Directed by: Mia Hansen-Løve

Written by: Mia Hansen-Løve

Starring: Lola Créton, Sebastian Urzendowsky, Magne-Håvard Brekke, Valérie Bonneton

Rating: [4/5]

Nearly inexplicable at times, the grip love has on our emotional well-being can at times just be straight-up harmful. It can lie between euphoric love and disastrous heartbreak but the burning fire, either way, makes the journey worth the potential consequences. With this in mind, Goodbye First Love examines a particular stranglehold held by one’s very first lighter of passions and how it may be impossible for it to be matched by any other down the line. This emotionally complex journey yearns for connection and utilizes its foundation to tease out a resonant story. 

As a teen, Camille (Lola Créton) falls for the slightly older Sullivan (Sebastian Urzendowsky). The two embark on a passionate affair before Sullivan heads out for a trip. As their relationship fizzles into a break, Camille must learn to move on with her life, which proves to be much more difficult than she could ever anticipate. 

Young love certainly burns bright and this incessant passion flows through Camille as we follow her through this journey of heartbreak and growth. She captures this youthful vigor for the person she loves and she cannot fathom a world without him in it. A lovely thought for sure but when this thought of forever does not pan out, which will likely be the case for two individuals so young, the pain can be incalculable. Camille’s journey truly captures it all and the pain she feels when things do not go according to plan with Sullivan is all too real. Anyone who has been in a similar situation can very much feel the pain this protagonist must endure. This feeling throughout is where this film finds its success. 

There will be two types of individuals watching this film, those who can connect with Camille’s pain and those who just want her to get over it and move on. With both being equally valid, it all serves as a learning moment for this young woman as she navigates following what the heart yearns for versus protecting it from more pain. A terrible balance with rewards and pain in close proximity to each other. No matter what pain may have occurred between them, Sullivan remains the first love of her life and this cannot just be easily moved on from, especially at her age. We’ve all been teenagers who thought the world was over from the slightest of inconveniences, but now imagine thinking you’ve lost your one love in life. Devastating and it gets captured in such a deft and empathetic manner. 
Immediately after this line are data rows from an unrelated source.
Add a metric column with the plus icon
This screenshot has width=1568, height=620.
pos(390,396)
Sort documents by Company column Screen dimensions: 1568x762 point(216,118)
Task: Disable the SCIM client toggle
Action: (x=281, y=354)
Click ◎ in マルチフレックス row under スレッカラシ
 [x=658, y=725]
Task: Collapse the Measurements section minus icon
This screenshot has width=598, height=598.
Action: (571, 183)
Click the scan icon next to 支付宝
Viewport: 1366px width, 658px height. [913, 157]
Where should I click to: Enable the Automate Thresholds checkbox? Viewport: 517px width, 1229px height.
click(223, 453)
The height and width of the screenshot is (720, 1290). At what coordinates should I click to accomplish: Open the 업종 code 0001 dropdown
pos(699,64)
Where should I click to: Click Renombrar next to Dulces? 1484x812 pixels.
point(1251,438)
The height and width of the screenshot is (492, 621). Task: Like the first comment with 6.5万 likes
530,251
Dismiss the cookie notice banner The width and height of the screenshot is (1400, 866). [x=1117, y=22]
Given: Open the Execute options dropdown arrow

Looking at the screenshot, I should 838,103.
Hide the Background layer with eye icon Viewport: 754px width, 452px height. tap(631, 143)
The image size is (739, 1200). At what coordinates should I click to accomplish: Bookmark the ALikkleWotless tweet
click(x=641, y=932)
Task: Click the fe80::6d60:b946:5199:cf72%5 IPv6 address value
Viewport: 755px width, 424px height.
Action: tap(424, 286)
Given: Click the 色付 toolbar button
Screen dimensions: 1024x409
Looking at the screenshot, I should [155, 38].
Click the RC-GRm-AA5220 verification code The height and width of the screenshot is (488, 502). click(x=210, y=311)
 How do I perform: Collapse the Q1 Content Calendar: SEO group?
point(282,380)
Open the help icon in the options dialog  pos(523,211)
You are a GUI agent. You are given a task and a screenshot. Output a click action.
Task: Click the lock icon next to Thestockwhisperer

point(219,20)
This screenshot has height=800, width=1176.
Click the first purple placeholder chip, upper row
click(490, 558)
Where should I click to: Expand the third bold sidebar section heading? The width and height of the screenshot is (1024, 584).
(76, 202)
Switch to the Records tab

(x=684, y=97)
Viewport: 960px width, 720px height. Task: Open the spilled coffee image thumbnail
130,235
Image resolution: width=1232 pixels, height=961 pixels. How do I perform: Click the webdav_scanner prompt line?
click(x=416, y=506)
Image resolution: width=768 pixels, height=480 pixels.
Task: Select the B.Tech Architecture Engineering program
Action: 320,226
The audience’s opinion does not necessarily matter in this feature, because it all becomes about Camille’s journey and the singular focus this film takes along with the performance of Lola Créton helps center it in such a meaningful way. Sure, you as the audience member may not think Sullivan is worth all of the pain Camille goes through but through her eyes, she sees someone who completes her and remains and the battery of her system operating. Seriously, love just does the most painful of things to people and this film only further seeks to confirm it all. 

Working as a coming-of-age feature in an unconventional manner, Mia Hansen-Løve continues to demonstrate her incisive ability to cut through the defenses of her characters and show the pain, especially those they hide from those around them. She allows Camile to be a fully realized character with aspirations, dreams, and most importantly, a heart able to be broken and mended with time. Hansen-Løve has such a soft touch through her direction and rightfully so as it captures such a delicate time in her protagonist’s life as Camille needs to learn about the pain life can bring when one chooses to fall in love and how it does indeed go on. A lesson everyone has to learn at some point, but it does not mean the initial blow still does not hurt like a ton of bricks landing on one’s chest. 

A wonderful collaboration of writer/director and star, Goodbye First Love comes together as a labor of love about a story centered on that very emotion. The story contains a beautiful simplicity while dealing with the most complex emotion our soul has to handle on a daily basis. Narratively, it deals with something everyone will eventually encounter, unless one lives the perfect life, which most likely represents the smallest of fractions of the human population. This renders the story to be universal in its themes as it can be seen as a battle of more than love. It also becomes about the attrition of life and how when what we hold dear gets crushed into smithereens, it does not necessarily mean it cannot be put together, even if it takes longer than anticipated. Truly a moving piece of art and one that still aches my heart when thinking of Camille’s journey.